Reproduce every one of the records below word for word, keeping each line as it appears.

╭─ EXCERPTED RECORDS

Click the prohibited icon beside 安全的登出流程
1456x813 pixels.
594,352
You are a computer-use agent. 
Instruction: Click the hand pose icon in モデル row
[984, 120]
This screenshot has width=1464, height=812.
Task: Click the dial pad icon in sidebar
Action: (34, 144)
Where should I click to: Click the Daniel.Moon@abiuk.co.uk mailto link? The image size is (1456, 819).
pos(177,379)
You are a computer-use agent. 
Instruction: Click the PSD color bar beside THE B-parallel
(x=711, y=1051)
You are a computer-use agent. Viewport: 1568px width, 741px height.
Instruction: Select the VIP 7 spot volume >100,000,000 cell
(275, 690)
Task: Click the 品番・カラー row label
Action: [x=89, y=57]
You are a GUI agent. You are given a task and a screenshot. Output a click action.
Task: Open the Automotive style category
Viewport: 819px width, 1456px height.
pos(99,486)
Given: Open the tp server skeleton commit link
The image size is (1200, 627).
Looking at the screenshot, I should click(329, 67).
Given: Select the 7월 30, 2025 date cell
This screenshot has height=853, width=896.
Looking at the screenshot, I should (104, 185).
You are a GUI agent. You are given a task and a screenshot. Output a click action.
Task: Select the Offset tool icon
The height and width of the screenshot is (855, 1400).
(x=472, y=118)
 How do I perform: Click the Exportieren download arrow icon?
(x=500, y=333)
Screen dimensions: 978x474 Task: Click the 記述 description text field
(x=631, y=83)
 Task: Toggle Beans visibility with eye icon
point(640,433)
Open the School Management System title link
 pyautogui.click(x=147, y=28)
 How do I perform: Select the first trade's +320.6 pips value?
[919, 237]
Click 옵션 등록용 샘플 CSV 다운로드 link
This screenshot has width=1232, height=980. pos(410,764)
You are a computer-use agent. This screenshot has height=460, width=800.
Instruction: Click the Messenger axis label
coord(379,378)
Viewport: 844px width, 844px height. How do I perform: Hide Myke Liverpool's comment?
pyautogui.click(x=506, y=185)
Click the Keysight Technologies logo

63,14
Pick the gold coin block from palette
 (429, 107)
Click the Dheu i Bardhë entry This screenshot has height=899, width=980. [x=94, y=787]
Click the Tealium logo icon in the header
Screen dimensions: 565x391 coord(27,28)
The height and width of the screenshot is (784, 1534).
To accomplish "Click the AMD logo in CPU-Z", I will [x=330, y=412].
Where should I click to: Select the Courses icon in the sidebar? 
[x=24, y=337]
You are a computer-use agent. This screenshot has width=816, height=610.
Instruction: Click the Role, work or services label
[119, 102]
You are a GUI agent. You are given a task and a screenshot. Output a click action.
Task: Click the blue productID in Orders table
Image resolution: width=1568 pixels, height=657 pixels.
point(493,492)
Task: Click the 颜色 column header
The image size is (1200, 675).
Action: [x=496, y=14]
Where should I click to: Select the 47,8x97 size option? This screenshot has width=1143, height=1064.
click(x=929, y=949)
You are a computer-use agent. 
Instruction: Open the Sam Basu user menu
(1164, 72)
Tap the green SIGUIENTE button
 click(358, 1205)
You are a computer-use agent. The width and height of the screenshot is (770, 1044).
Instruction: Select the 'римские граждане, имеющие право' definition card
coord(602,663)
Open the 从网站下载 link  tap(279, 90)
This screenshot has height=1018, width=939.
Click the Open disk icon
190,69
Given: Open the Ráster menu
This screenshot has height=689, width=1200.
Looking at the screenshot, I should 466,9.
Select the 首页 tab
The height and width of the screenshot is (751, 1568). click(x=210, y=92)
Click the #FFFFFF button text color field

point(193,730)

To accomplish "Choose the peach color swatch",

╰─

RESPONSE BELOW -
Click the prohibited icon beside 安全的登出流程
1456x813 pixels.
594,352
You are a computer-use agent. 
Instruction: Click the hand pose icon in モデル row
[984, 120]
This screenshot has width=1464, height=812.
Task: Click the dial pad icon in sidebar
Action: (34, 144)
Where should I click to: Click the Daniel.Moon@abiuk.co.uk mailto link? The image size is (1456, 819).
pos(177,379)
You are a computer-use agent. 
Instruction: Click the PSD color bar beside THE B-parallel
(x=711, y=1051)
You are a computer-use agent. Viewport: 1568px width, 741px height.
Instruction: Select the VIP 7 spot volume >100,000,000 cell
(275, 690)
Task: Click the 品番・カラー row label
Action: [x=89, y=57]
You are a GUI agent. You are given a task and a screenshot. Output a click action.
Task: Open the Automotive style category
Viewport: 819px width, 1456px height.
pos(99,486)
Given: Open the tp server skeleton commit link
The image size is (1200, 627).
Looking at the screenshot, I should click(329, 67).
Given: Select the 7월 30, 2025 date cell
This screenshot has height=853, width=896.
Looking at the screenshot, I should (104, 185).
You are a GUI agent. You are given a task and a screenshot. Output a click action.
Task: Select the Offset tool icon
The height and width of the screenshot is (855, 1400).
(x=472, y=118)
 How do I perform: Click the Exportieren download arrow icon?
(x=500, y=333)
Screen dimensions: 978x474 Task: Click the 記述 description text field
(x=631, y=83)
 Task: Toggle Beans visibility with eye icon
point(640,433)
Open the School Management System title link
 pyautogui.click(x=147, y=28)
 How do I perform: Select the first trade's +320.6 pips value?
[919, 237]
Click 옵션 등록용 샘플 CSV 다운로드 link
This screenshot has width=1232, height=980. pos(410,764)
You are a computer-use agent. This screenshot has height=460, width=800.
Instruction: Click the Messenger axis label
coord(379,378)
Viewport: 844px width, 844px height. How do I perform: Hide Myke Liverpool's comment?
pyautogui.click(x=506, y=185)
Click the Keysight Technologies logo

63,14
Pick the gold coin block from palette
 (429, 107)
Click the Dheu i Bardhë entry This screenshot has height=899, width=980. [x=94, y=787]
Click the Tealium logo icon in the header
Screen dimensions: 565x391 coord(27,28)
The height and width of the screenshot is (784, 1534).
To accomplish "Click the AMD logo in CPU-Z", I will [x=330, y=412].
Where should I click to: Select the Courses icon in the sidebar? 
[x=24, y=337]
You are a computer-use agent. This screenshot has width=816, height=610.
Instruction: Click the Role, work or services label
[119, 102]
You are a GUI agent. You are given a task and a screenshot. Output a click action.
Task: Click the blue productID in Orders table
Image resolution: width=1568 pixels, height=657 pixels.
point(493,492)
Task: Click the 颜色 column header
The image size is (1200, 675).
Action: [x=496, y=14]
Where should I click to: Select the 47,8x97 size option? This screenshot has width=1143, height=1064.
click(x=929, y=949)
You are a computer-use agent. 
Instruction: Open the Sam Basu user menu
(1164, 72)
Tap the green SIGUIENTE button
 click(358, 1205)
You are a computer-use agent. The width and height of the screenshot is (770, 1044).
Instruction: Select the 'римские граждане, имеющие право' definition card
coord(602,663)
Open the 从网站下载 link  tap(279, 90)
This screenshot has height=1018, width=939.
Click the Open disk icon
190,69
Given: Open the Ráster menu
This screenshot has height=689, width=1200.
Looking at the screenshot, I should 466,9.
Select the 首页 tab
The height and width of the screenshot is (751, 1568). click(x=210, y=92)
Click the #FFFFFF button text color field

point(193,730)

To accomplish "Choose the peach color swatch",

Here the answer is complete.